Recently a computer vision research report on deep fakes published in a scientific journal received wide media attention. It was about the new algorithms, developed by a team from the Samsung AI Center and the Skolkovo Institute of Science and Technology, Moscow. The Samsung engineers developed realistic talking heads that can be generated from a series of images or even a single image.
The system basically works by training itself on a series of landmark facial features that can then be manipulated. The researchers used publicly available database of more than 7,000 images of celebrities and a huge number of videos of people talking to the camera.
The system makes use of a convolution neural network, and works best with a variety of sample images taken at different angles — but it can be quite effective with just one picture. Such an approach is able to learn highly realistic and personalized talking head models of new people and even portrait paintings, as we see in Mona Lisa animation they created.
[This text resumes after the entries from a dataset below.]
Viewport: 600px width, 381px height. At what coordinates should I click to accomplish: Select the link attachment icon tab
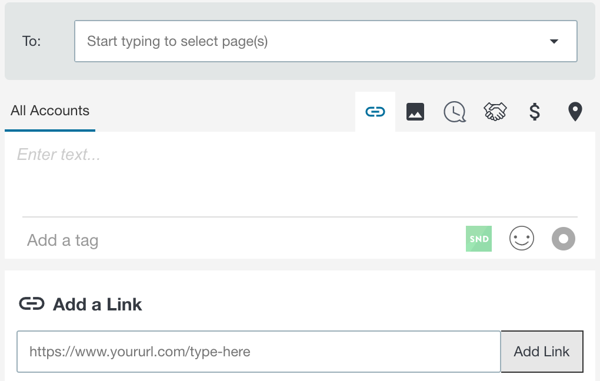click(x=375, y=112)
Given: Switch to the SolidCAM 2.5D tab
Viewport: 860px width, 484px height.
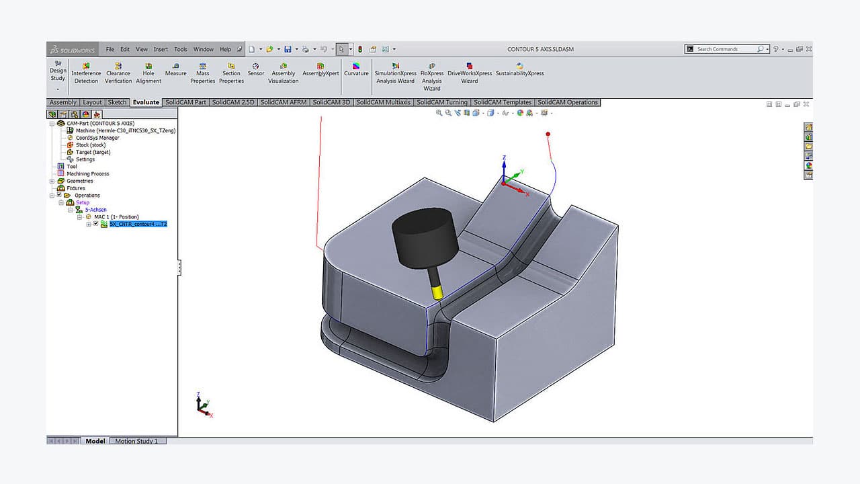Looking at the screenshot, I should pos(233,102).
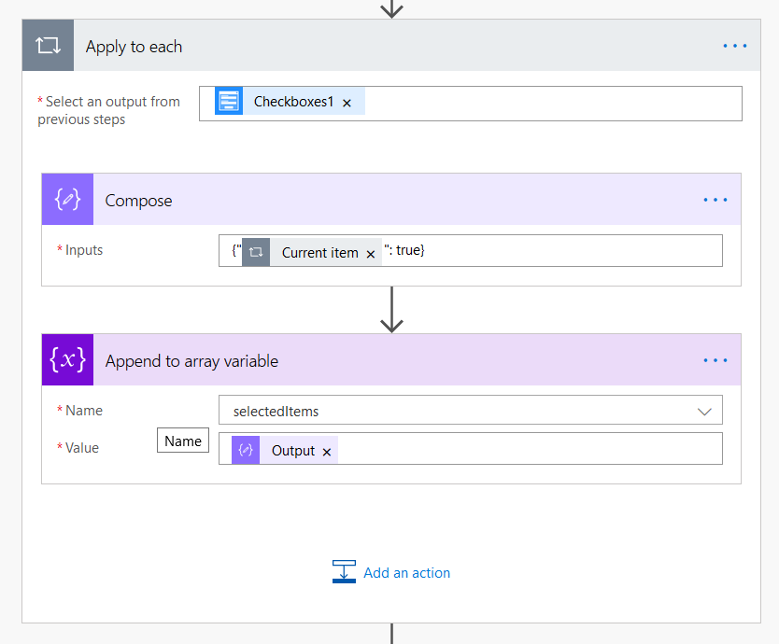
Task: Open the Append to array variable ellipsis menu
Action: tap(715, 360)
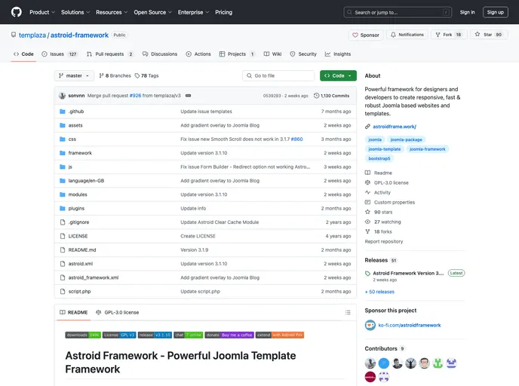519x386 pixels.
Task: Click the GitHub logo icon
Action: coord(17,12)
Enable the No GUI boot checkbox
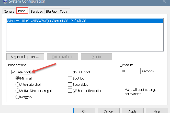 70,72
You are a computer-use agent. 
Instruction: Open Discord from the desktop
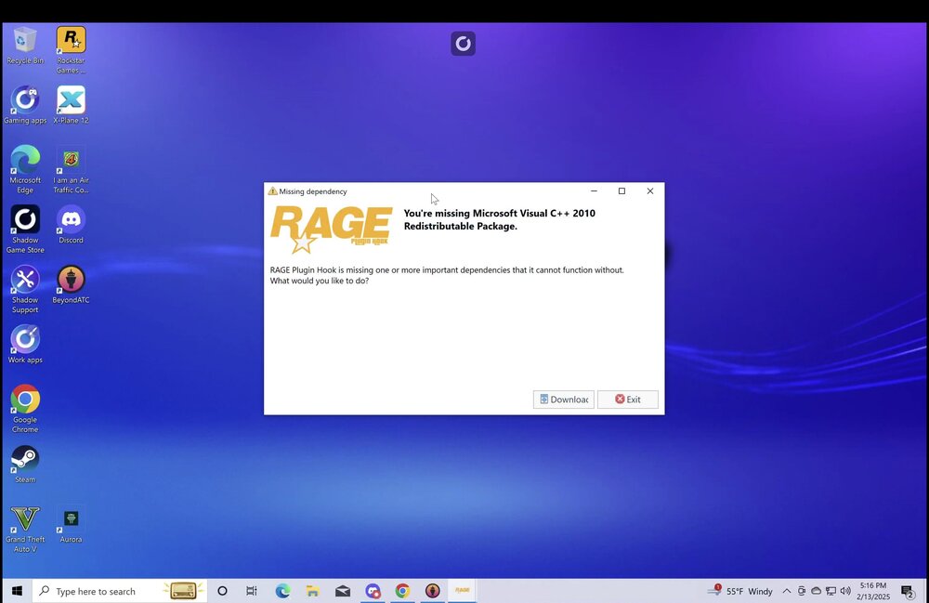(x=71, y=220)
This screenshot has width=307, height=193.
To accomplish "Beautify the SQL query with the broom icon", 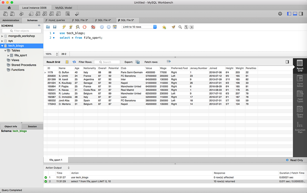I will tap(173, 27).
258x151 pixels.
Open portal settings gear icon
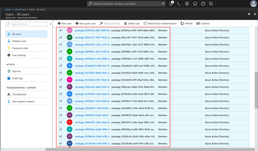click(x=187, y=4)
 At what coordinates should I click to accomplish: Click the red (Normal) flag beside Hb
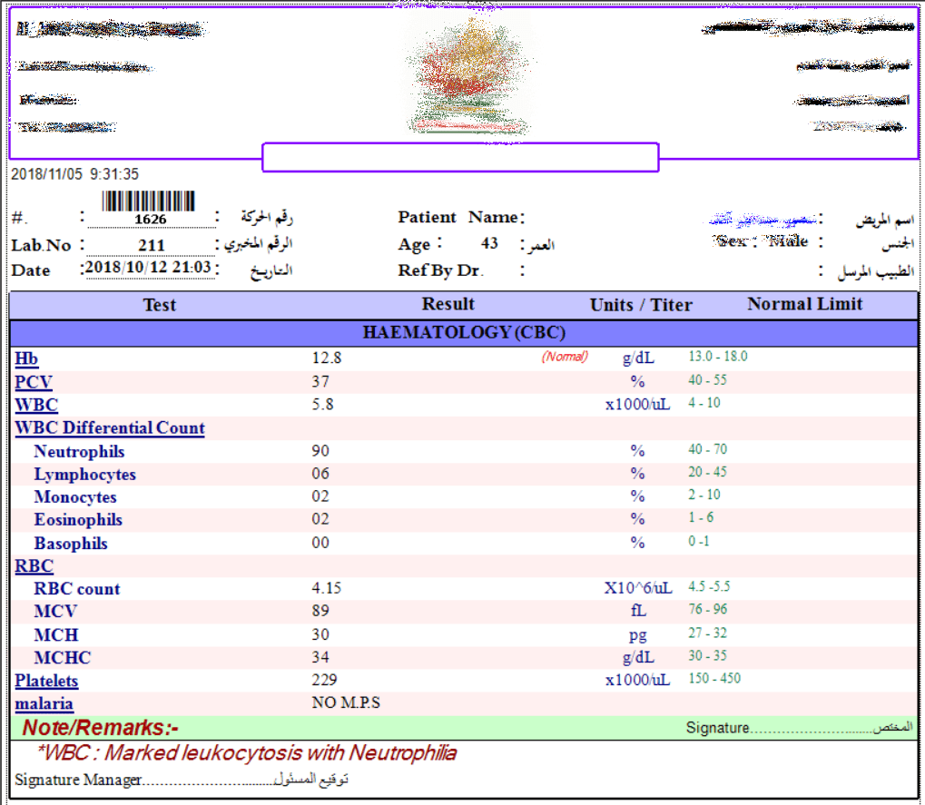pyautogui.click(x=565, y=358)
In essence, the Samsung research demonstrates that AI can even put words in the mouth of Mona Lisa or for that matter any portrait image, and do it ultra-realistically.
The researchers claim that the technology may have “practical applications for telepresence, including [video conferencing] and multi-player gaming, as well as special effects industry.”
So we may soon see Martin Luther King, Jr singing your favorite hip hop song and Elvis Presley delivering the “I have a dream” speech.
Welcome to the future world of ultra-real deep fakes!